- Saved data entries:
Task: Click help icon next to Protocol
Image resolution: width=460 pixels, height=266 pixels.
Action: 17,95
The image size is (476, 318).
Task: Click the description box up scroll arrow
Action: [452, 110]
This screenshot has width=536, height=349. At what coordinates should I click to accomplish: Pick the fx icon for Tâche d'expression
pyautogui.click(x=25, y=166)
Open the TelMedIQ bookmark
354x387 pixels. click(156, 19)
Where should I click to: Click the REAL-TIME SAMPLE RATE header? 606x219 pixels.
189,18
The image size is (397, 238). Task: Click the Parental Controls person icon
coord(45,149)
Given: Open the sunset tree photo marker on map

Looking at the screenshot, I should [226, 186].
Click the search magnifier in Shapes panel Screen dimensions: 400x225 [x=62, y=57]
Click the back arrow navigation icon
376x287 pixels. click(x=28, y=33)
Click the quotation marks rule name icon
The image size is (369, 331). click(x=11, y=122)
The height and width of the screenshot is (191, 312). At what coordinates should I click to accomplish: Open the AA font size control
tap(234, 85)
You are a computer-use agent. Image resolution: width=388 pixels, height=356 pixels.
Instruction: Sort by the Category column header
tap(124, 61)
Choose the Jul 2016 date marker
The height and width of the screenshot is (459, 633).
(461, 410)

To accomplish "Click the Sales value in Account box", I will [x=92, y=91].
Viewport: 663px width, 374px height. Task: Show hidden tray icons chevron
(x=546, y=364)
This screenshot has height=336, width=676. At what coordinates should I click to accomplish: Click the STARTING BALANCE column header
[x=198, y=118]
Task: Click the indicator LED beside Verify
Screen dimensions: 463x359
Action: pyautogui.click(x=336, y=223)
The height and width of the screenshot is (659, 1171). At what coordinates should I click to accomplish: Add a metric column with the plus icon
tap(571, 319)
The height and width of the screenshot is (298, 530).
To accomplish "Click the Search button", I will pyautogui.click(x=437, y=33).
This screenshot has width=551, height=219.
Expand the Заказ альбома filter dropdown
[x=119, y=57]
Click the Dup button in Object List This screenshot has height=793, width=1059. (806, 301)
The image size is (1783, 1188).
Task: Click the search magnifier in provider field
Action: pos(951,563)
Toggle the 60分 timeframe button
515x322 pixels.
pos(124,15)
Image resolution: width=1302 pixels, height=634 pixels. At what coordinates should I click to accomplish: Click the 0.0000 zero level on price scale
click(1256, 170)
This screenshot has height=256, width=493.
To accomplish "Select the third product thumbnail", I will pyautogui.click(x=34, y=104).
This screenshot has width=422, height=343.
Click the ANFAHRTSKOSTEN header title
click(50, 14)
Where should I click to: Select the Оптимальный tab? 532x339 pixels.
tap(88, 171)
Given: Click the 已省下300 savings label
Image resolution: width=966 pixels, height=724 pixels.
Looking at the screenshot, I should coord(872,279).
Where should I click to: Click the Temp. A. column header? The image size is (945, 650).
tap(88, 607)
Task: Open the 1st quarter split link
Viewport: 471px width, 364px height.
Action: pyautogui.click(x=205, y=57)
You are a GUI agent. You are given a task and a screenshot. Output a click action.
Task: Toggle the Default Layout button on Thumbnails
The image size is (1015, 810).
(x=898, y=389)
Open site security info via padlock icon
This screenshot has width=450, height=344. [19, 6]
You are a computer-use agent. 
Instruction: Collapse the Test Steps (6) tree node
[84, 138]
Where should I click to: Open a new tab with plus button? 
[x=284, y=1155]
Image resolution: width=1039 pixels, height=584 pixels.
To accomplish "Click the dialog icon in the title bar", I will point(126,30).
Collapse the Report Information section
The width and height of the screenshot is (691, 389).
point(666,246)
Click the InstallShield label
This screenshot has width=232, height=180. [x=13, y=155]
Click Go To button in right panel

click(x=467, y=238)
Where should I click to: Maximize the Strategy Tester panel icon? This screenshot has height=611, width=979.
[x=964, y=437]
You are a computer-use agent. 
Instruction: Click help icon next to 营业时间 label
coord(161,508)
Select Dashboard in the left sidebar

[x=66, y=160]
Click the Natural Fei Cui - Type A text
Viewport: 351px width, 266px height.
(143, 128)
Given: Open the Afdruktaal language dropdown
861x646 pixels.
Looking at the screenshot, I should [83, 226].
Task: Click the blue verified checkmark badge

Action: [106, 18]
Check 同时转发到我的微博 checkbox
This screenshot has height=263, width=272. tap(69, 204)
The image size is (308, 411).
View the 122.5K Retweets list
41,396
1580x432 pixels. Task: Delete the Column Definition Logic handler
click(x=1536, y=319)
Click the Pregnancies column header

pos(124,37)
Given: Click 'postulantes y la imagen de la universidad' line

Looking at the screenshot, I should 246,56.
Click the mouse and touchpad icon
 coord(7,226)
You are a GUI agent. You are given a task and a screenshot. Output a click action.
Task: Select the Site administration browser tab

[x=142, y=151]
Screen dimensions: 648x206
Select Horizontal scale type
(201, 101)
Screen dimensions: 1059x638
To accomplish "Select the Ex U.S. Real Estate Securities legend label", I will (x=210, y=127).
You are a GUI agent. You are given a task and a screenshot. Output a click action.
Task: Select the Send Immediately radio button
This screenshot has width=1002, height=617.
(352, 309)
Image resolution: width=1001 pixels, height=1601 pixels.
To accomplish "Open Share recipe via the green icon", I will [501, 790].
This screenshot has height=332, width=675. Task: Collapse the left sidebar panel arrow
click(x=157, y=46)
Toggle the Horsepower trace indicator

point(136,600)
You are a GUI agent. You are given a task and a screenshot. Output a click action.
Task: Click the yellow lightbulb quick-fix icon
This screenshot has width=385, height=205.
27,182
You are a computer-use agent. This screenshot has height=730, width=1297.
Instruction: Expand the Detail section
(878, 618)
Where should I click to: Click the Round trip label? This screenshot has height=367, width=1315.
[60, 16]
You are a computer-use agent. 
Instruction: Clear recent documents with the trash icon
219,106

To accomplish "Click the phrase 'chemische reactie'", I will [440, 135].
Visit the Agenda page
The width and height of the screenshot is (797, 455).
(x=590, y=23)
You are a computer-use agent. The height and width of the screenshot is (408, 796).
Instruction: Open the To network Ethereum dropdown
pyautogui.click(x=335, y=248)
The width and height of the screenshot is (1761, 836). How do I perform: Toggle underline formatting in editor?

- Activity: Return every record above. Copy each one exactly.

- Task output:
Task: Click help icon next to Protocol
Image resolution: width=460 pixels, height=266 pixels.
Action: 17,95
The image size is (476, 318).
Task: Click the description box up scroll arrow
Action: [452, 110]
This screenshot has width=536, height=349. At what coordinates should I click to accomplish: Pick the fx icon for Tâche d'expression
pyautogui.click(x=25, y=166)
Open the TelMedIQ bookmark
354x387 pixels. click(156, 19)
Where should I click to: Click the REAL-TIME SAMPLE RATE header? 606x219 pixels.
189,18
The image size is (397, 238). Task: Click the Parental Controls person icon
coord(45,149)
Given: Open the sunset tree photo marker on map

Looking at the screenshot, I should [226, 186].
Click the search magnifier in Shapes panel Screen dimensions: 400x225 [x=62, y=57]
Click the back arrow navigation icon
376x287 pixels. click(x=28, y=33)
Click the quotation marks rule name icon
The image size is (369, 331). click(x=11, y=122)
The height and width of the screenshot is (191, 312). At what coordinates should I click to accomplish: Open the AA font size control
tap(234, 85)
You are a computer-use agent. Image resolution: width=388 pixels, height=356 pixels.
Instruction: Sort by the Category column header
tap(124, 61)
Choose the Jul 2016 date marker
The height and width of the screenshot is (459, 633).
(461, 410)

To accomplish "Click the Sales value in Account box", I will [x=92, y=91].
Viewport: 663px width, 374px height. Task: Show hidden tray icons chevron
(x=546, y=364)
This screenshot has height=336, width=676. At what coordinates should I click to accomplish: Click the STARTING BALANCE column header
[x=198, y=118]
Task: Click the indicator LED beside Verify
Screen dimensions: 463x359
Action: pyautogui.click(x=336, y=223)
The height and width of the screenshot is (659, 1171). At what coordinates should I click to accomplish: Add a metric column with the plus icon
tap(571, 319)
The height and width of the screenshot is (298, 530).
To accomplish "Click the Search button", I will pyautogui.click(x=437, y=33).
This screenshot has width=551, height=219.
Expand the Заказ альбома filter dropdown
[x=119, y=57]
Click the Dup button in Object List This screenshot has height=793, width=1059. (806, 301)
The image size is (1783, 1188).
Task: Click the search magnifier in provider field
Action: pos(951,563)
Toggle the 60分 timeframe button
515x322 pixels.
pos(124,15)
Image resolution: width=1302 pixels, height=634 pixels. At what coordinates should I click to accomplish: Click the 0.0000 zero level on price scale
click(1256, 170)
This screenshot has height=256, width=493.
To accomplish "Select the third product thumbnail", I will pyautogui.click(x=34, y=104).
This screenshot has width=422, height=343.
Click the ANFAHRTSKOSTEN header title
click(50, 14)
Where should I click to: Select the Оптимальный tab? 532x339 pixels.
tap(88, 171)
Given: Click the 已省下300 savings label
Image resolution: width=966 pixels, height=724 pixels.
Looking at the screenshot, I should coord(872,279).
Where should I click to: Click the Temp. A. column header? The image size is (945, 650).
tap(88, 607)
Task: Open the 1st quarter split link
Viewport: 471px width, 364px height.
Action: pyautogui.click(x=205, y=57)
You are a GUI agent. You are given a task and a screenshot. Output a click action.
Task: Toggle the Default Layout button on Thumbnails
The image size is (1015, 810).
(x=898, y=389)
Open site security info via padlock icon
This screenshot has width=450, height=344. [19, 6]
You are a computer-use agent. 
Instruction: Collapse the Test Steps (6) tree node
[84, 138]
Where should I click to: Open a new tab with plus button? 
[x=284, y=1155]
Image resolution: width=1039 pixels, height=584 pixels.
To accomplish "Click the dialog icon in the title bar", I will point(126,30).
Collapse the Report Information section
The width and height of the screenshot is (691, 389).
point(666,246)
Click the InstallShield label
This screenshot has width=232, height=180. [x=13, y=155]
Click Go To button in right panel

click(x=467, y=238)
Where should I click to: Maximize the Strategy Tester panel icon? This screenshot has height=611, width=979.
[x=964, y=437]
You are a computer-use agent. 
Instruction: Click help icon next to 营业时间 label
coord(161,508)
Select Dashboard in the left sidebar

[x=66, y=160]
Click the Natural Fei Cui - Type A text
Viewport: 351px width, 266px height.
(143, 128)
Given: Open the Afdruktaal language dropdown
861x646 pixels.
Looking at the screenshot, I should [83, 226].
Task: Click the blue verified checkmark badge

Action: [106, 18]
Check 同时转发到我的微博 checkbox
This screenshot has height=263, width=272. tap(69, 204)
The image size is (308, 411).
View the 122.5K Retweets list
41,396
1580x432 pixels. Task: Delete the Column Definition Logic handler
click(x=1536, y=319)
Click the Pregnancies column header

pos(124,37)
Given: Click 'postulantes y la imagen de la universidad' line

Looking at the screenshot, I should 246,56.
Click the mouse and touchpad icon
 coord(7,226)
You are a GUI agent. You are given a task and a screenshot. Output a click action.
Task: Select the Site administration browser tab

[x=142, y=151]
Screen dimensions: 648x206
Select Horizontal scale type
(201, 101)
Screen dimensions: 1059x638
To accomplish "Select the Ex U.S. Real Estate Securities legend label", I will (x=210, y=127).
You are a GUI agent. You are given a task and a screenshot. Output a click action.
Task: Select the Send Immediately radio button
This screenshot has width=1002, height=617.
(352, 309)
Image resolution: width=1001 pixels, height=1601 pixels.
To accomplish "Open Share recipe via the green icon", I will [501, 790].
This screenshot has height=332, width=675. Task: Collapse the left sidebar panel arrow
click(x=157, y=46)
Toggle the Horsepower trace indicator

point(136,600)
You are a GUI agent. You are given a task and a screenshot. Output a click action.
Task: Click the yellow lightbulb quick-fix icon
This screenshot has width=385, height=205.
27,182
You are a computer-use agent. This screenshot has height=730, width=1297.
Instruction: Expand the Detail section
(878, 618)
Where should I click to: Click the Round trip label? This screenshot has height=367, width=1315.
[60, 16]
You are a computer-use agent. 
Instruction: Clear recent documents with the trash icon
219,106

To accomplish "Click the phrase 'chemische reactie'", I will [440, 135].
Visit the Agenda page
The width and height of the screenshot is (797, 455).
(x=590, y=23)
You are a computer-use agent. The height and width of the screenshot is (408, 796).
Instruction: Open the To network Ethereum dropdown
pyautogui.click(x=335, y=248)
The width and height of the screenshot is (1761, 836). How do I perform: Toggle underline formatting in editor?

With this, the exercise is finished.